After assuming his role at the New York Philharmonic, he also used his position as conductor to create innovative musical programs that emphasized the conductor's role as teacher. His mission, as he put it, was primarily educational. His televised series of Young People's Concerts was a landmark in bringing music appreciation to the masses. The recipient of numerous national music awards, he also recorded prodigiously and reached a level of popularity and cultural visibility unprecedented for an American conductor.

Thomas Schippers (1930-1977) also had a distinguished career before his untimely death at the age of 47. Born in Kalamazoo, Michigan, he reportedly began studying piano at the age of four. At age 20, he made his Broadway debut conducting Gian Carlo Menotti's opera The Consul. At 21, he became the youngest conductor to appear at the New York City Opera, and at age 25 he became the second youngest conductor to debut at the Metropolitan Opera.

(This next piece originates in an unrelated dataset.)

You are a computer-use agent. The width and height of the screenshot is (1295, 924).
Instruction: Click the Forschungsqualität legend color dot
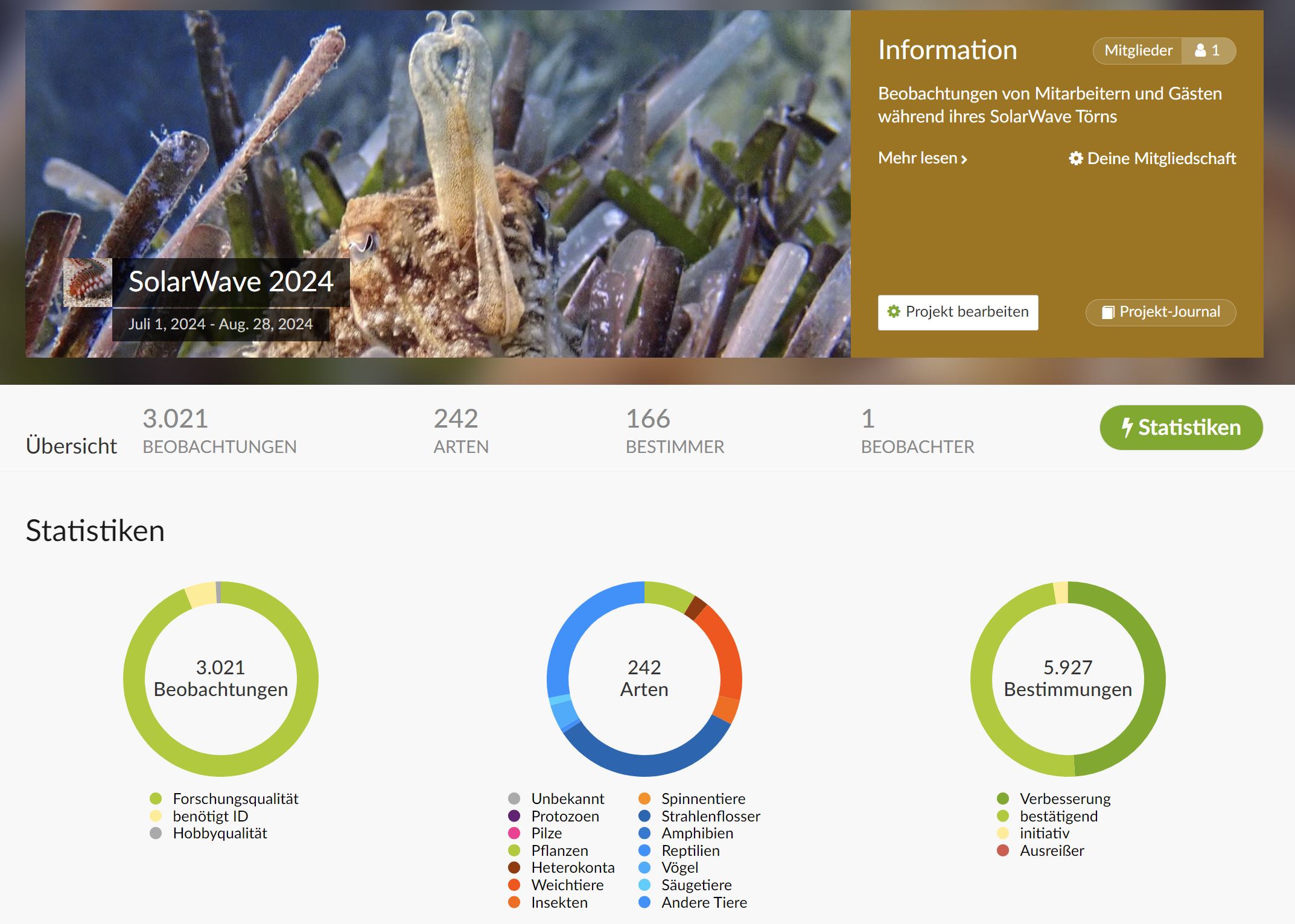click(156, 799)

In 1958, Schippers conducted the open air concerts at the Spoleto Festival of Two Worlds, founded by his mentor Menotti. He also conducted the ill-fated premiere of Samuel Barber's Antony and Cleopatra (1966), written to celebrate the opening of the Metropolitan Opera's new home in Lincoln Center. In 1970, he became conductor of the Cincinnati Symphony Orchestra, a position he held until his death in 1977 of lung cancer.

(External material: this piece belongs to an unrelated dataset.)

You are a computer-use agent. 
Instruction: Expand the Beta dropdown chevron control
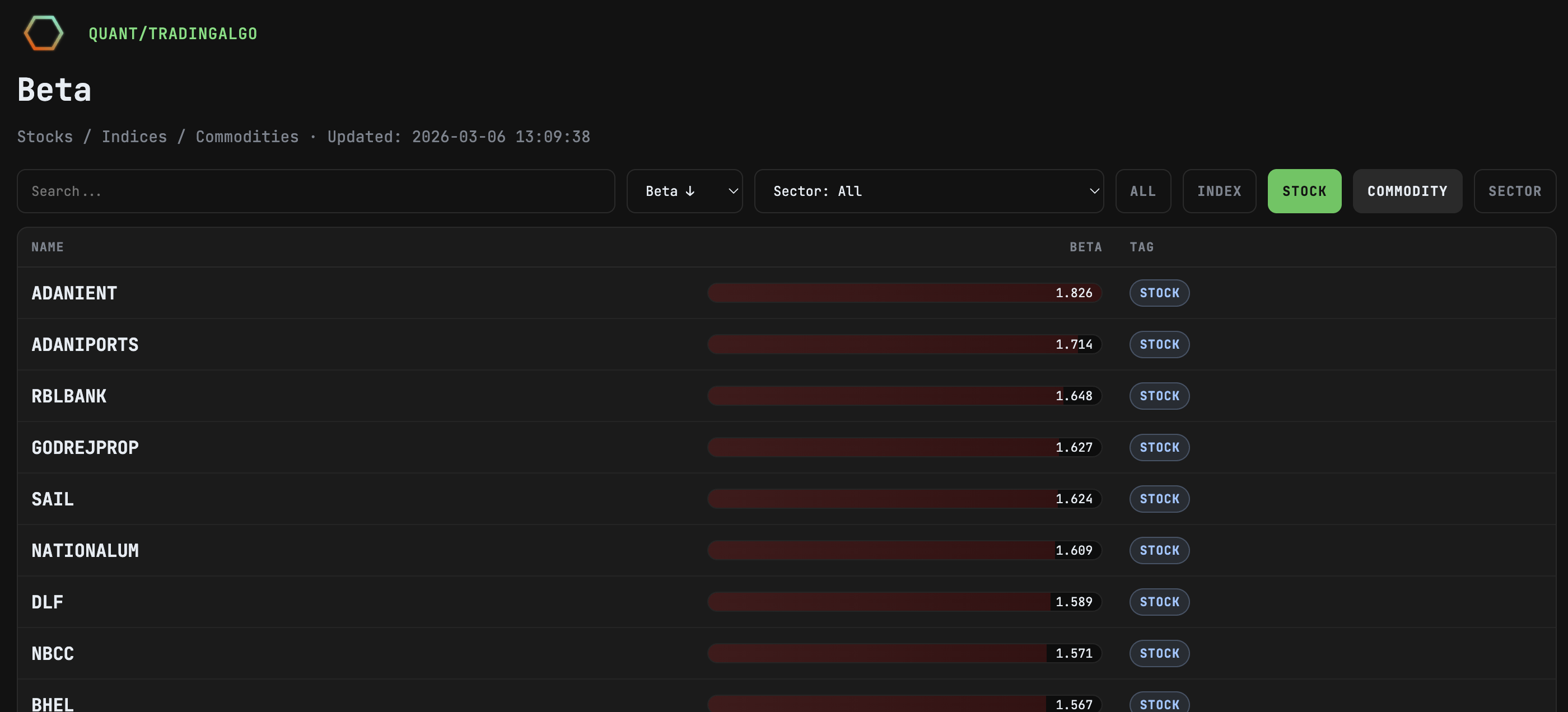(733, 190)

Talented, stylish, youthful, and handsome, Schippers attracted admirers of both sexes. Although he married in 1965, he reportedly maintained a long relationship with Menotti.

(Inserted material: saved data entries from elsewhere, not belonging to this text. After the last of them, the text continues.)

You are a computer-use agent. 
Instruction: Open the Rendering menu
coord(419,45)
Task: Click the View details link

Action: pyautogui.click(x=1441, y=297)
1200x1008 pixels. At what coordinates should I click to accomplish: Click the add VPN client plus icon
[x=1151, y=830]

The Overlooked History of Lesbian Conducting

Even though the history of conducting is almost entirely a history of a male-dominated profession, there is also a history of lesbian conducting. In medieval and early modern Europe, convents were central sites of music making for women. In these same-sex institutions, women were responsible for all aspects of music, and from this rich history, scholars have identified female musical directors who were likely involved in sexual relationships with other women.

Hildegard of Bingen (1098-1179), Madalena Casulana (ca 1540-ca 1590), Francesca Caccini (1587-1641?), and Isabella Leonarda (1620-1704) are examples of women who composed and probably conducted works that invite lesbian interpretation and suggest the sexual interests of their composers.

The most prominent lesbian composer-conductor in Britain in the late nineteenth and early twentieth century is Dame Ethel Smyth (1858-1944). Best known for her compositions, especially in opera, she also conducted occasionally. Most of the critical work thus far on Smyth that considers her lesbianism relates it to her compositions rather than to her conducting. In addition to living openly as a lesbian, she was also actively involved in the British suffrage movement and served a short sentence in prison for her radicalism.

Dutch Jewish lesbian Frieda Belinfante (1905-1995) was another pioneer. In Amsterdam, just prior to World War II, she became the first woman to conduct her own orchestra. Belinfante began her musical career as a cellist, but the onset of the war postponed her career.

Active in the Dutch resistance and in helping other Jews escape the Netherlands, she was forced to flee after she participated in the attack on the Amsterdam population registry in 1943. After the war, she emigrated to the United States and settled in Orange County, California, where she founded and conducted the Orange County Philharmonic Orchestra.

Openly Gay Conductors

In the last twenty-five years, a few openly gay and lesbian conductors have been able to crack open the conducting closet and use their authority and experience to bolster the gay community and transform the heterosexism of the world of classical music.